Beneath this instruction is a block of data; output from it exactly the lines that run from the one containing "The image size is (364, 296)." through the one containing "has height=486, width=586.", inclusive.

(Stored items)
========================

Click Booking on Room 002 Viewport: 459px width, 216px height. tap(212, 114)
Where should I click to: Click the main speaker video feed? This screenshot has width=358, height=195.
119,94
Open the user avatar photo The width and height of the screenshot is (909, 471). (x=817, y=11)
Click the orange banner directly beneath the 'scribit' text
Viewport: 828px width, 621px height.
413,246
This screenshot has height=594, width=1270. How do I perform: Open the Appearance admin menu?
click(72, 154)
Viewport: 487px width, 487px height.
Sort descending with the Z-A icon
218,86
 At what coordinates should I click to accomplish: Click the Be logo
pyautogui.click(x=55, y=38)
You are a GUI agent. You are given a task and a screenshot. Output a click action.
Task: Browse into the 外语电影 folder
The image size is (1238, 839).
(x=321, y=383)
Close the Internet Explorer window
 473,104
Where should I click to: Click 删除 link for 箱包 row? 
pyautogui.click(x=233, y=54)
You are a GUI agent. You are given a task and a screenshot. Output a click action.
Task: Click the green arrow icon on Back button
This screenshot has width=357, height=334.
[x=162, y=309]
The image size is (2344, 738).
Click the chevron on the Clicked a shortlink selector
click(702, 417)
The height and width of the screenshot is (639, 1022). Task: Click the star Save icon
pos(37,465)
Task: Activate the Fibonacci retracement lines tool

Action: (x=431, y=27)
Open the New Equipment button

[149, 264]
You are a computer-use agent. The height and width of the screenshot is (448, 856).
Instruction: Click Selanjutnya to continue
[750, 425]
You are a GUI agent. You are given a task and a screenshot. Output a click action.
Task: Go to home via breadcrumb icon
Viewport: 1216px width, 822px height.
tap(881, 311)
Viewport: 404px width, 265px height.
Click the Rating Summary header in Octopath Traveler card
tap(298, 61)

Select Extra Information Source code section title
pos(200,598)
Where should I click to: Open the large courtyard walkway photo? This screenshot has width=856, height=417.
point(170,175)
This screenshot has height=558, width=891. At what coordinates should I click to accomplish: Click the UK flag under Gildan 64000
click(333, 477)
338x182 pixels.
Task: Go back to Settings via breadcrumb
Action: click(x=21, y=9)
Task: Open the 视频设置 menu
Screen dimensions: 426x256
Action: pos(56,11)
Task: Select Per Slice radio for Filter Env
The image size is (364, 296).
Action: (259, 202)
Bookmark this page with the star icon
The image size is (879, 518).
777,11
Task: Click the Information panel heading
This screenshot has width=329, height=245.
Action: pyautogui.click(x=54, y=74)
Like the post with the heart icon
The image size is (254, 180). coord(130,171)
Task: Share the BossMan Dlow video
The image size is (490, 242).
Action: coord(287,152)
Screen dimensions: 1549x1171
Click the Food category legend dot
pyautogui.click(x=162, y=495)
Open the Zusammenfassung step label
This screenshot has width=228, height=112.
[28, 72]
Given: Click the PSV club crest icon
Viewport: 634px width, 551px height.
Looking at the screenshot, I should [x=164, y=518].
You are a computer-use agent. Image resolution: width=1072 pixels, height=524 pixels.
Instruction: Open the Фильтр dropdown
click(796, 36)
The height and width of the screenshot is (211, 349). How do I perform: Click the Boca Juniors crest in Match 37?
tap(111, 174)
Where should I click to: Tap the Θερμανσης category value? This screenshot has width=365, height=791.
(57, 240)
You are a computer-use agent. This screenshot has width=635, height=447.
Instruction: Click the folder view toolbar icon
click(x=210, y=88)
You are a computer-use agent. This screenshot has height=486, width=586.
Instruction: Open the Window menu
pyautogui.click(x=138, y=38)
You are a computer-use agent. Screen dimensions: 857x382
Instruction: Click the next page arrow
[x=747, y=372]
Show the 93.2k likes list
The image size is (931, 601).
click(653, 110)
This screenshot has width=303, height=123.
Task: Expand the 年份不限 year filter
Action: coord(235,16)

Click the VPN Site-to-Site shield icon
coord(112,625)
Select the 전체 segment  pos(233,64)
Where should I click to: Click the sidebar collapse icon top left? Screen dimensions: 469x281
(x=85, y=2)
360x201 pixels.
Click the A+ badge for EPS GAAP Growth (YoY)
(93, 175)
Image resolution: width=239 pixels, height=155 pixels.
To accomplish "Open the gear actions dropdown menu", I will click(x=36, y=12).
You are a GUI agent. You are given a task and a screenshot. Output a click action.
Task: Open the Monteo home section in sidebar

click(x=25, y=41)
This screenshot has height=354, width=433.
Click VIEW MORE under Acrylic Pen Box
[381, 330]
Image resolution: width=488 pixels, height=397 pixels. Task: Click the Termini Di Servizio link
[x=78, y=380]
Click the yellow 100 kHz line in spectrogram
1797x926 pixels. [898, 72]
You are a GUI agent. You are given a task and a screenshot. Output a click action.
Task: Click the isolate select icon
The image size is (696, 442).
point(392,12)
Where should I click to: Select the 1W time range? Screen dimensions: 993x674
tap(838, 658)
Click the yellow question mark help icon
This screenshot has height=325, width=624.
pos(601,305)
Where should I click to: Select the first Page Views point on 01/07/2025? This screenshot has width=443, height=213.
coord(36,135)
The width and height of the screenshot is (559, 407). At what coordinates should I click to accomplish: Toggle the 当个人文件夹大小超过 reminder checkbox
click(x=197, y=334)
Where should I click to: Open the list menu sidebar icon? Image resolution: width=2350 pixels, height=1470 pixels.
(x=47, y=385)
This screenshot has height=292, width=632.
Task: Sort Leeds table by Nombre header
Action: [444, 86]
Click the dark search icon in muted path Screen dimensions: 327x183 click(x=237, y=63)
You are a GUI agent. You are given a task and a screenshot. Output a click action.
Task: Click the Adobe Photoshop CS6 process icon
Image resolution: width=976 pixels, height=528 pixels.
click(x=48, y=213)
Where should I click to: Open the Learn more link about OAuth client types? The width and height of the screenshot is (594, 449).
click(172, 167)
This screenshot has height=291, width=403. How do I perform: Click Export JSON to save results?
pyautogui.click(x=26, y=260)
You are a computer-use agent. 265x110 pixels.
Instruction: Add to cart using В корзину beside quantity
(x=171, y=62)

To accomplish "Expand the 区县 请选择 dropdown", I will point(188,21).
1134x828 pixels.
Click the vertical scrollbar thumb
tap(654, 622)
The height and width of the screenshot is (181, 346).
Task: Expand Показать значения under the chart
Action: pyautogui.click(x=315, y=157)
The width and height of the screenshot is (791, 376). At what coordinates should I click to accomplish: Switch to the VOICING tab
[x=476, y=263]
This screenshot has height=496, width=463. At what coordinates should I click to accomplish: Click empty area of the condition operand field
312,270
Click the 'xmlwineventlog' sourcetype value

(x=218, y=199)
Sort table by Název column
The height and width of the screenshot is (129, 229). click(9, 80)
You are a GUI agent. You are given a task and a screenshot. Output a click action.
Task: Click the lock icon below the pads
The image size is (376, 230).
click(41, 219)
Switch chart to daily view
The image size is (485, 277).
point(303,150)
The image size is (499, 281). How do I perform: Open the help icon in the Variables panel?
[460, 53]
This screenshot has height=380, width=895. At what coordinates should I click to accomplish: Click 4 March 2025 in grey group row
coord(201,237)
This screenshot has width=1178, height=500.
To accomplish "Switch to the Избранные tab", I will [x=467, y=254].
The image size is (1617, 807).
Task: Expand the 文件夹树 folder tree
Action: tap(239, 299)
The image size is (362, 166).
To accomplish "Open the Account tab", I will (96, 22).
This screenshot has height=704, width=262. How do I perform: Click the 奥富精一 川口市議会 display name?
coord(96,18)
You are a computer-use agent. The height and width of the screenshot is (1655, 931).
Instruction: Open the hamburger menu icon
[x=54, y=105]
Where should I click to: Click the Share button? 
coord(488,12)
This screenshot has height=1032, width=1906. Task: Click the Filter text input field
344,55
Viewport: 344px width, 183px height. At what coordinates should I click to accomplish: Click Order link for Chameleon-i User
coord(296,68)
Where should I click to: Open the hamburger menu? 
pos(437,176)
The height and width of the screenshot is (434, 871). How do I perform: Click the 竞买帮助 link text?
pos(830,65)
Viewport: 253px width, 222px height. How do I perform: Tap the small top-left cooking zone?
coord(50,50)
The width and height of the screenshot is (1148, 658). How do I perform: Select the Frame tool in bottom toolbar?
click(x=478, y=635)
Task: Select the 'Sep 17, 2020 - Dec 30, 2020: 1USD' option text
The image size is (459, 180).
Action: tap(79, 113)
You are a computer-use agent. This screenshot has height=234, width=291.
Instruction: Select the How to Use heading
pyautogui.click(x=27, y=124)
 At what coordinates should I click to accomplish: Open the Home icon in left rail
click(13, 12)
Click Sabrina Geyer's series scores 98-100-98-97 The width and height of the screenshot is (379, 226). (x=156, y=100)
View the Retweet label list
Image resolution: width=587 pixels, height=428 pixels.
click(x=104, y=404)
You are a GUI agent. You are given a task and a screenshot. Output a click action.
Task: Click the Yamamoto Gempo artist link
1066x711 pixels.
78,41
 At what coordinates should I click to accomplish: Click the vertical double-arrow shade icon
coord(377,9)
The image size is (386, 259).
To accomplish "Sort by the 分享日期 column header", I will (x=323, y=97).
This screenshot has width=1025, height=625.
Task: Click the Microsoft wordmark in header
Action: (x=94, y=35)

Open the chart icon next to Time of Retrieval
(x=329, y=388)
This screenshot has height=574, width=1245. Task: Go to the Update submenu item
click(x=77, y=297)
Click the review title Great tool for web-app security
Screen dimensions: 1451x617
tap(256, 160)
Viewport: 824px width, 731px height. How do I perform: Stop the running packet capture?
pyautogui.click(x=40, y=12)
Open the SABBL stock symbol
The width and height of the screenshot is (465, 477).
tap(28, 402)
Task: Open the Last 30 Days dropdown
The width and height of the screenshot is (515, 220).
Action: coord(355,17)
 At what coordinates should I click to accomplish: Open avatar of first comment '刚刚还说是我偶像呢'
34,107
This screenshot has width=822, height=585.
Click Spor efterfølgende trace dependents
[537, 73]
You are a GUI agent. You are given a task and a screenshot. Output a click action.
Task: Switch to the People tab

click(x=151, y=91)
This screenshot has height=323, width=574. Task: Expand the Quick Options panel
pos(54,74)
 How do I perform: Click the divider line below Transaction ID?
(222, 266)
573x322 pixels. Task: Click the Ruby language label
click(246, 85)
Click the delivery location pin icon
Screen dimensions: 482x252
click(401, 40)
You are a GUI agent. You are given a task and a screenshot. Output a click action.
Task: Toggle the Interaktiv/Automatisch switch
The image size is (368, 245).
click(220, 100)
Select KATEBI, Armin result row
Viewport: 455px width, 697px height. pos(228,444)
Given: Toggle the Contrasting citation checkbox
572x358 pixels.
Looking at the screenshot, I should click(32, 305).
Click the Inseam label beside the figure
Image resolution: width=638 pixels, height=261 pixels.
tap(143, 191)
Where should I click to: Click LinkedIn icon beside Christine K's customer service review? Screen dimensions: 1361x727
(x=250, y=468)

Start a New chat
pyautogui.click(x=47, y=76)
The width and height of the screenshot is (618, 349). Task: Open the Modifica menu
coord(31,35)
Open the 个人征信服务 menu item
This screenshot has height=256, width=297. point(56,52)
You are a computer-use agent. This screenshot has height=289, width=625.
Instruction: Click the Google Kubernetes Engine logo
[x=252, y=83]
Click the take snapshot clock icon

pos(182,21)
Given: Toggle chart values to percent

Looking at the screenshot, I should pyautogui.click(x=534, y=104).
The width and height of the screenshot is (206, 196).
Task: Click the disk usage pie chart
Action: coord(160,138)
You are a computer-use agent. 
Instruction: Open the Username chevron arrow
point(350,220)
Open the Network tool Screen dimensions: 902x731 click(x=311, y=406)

========================

-- Task answer --
The image size is (364, 296).
Action: (259, 202)
Bookmark this page with the star icon
The image size is (879, 518).
777,11
Task: Click the Information panel heading
This screenshot has width=329, height=245.
Action: pyautogui.click(x=54, y=74)
Like the post with the heart icon
The image size is (254, 180). coord(130,171)
Task: Share the BossMan Dlow video
The image size is (490, 242).
Action: coord(287,152)
Screen dimensions: 1549x1171
Click the Food category legend dot
pyautogui.click(x=162, y=495)
Open the Zusammenfassung step label
This screenshot has width=228, height=112.
[28, 72]
Given: Click the PSV club crest icon
Viewport: 634px width, 551px height.
Looking at the screenshot, I should [x=164, y=518].
You are a computer-use agent. Image resolution: width=1072 pixels, height=524 pixels.
Instruction: Open the Фильтр dropdown
click(796, 36)
The height and width of the screenshot is (211, 349). How do I perform: Click the Boca Juniors crest in Match 37?
tap(111, 174)
Where should I click to: Tap the Θερμανσης category value? This screenshot has width=365, height=791.
(57, 240)
You are a computer-use agent. This screenshot has width=635, height=447.
Instruction: Click the folder view toolbar icon
click(x=210, y=88)
You are a computer-use agent. This screenshot has height=486, width=586.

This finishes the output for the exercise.